**What to work on**
For the entries below, the expected answer is the line with "Image resolution: width=1568", the line with "Task: Select the 正在安装驱动程序 task entry", and every line between them, exactly as written, and nothing more.

**Input for this task**
<<<<
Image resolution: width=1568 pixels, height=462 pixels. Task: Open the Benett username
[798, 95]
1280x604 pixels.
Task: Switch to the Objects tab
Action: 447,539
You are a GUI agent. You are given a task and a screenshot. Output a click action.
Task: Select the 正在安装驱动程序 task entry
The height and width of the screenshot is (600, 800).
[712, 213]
>>>>
<<<<
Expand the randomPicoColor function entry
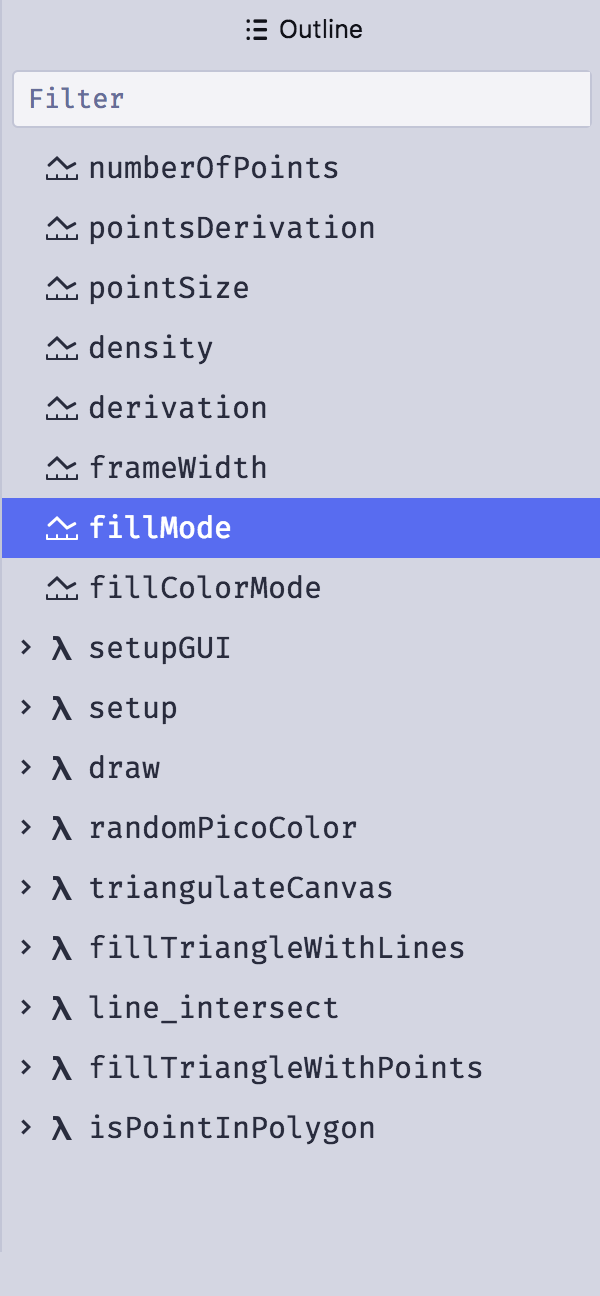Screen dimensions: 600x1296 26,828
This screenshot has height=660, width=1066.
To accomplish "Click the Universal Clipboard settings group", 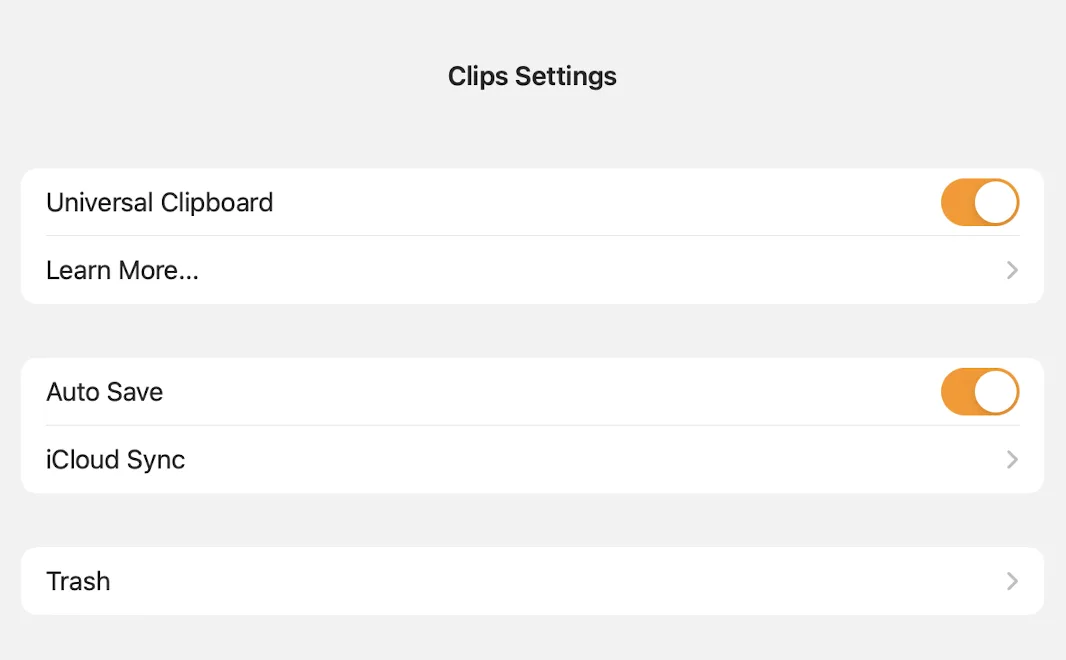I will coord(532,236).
>>>>
**The answer**
Image resolution: width=1568 pixels, height=462 pixels. Task: Open the Benett username
[798, 95]
1280x604 pixels.
Task: Switch to the Objects tab
Action: 447,539
You are a GUI agent. You are given a task and a screenshot. Output a click action.
Task: Select the 正在安装驱动程序 task entry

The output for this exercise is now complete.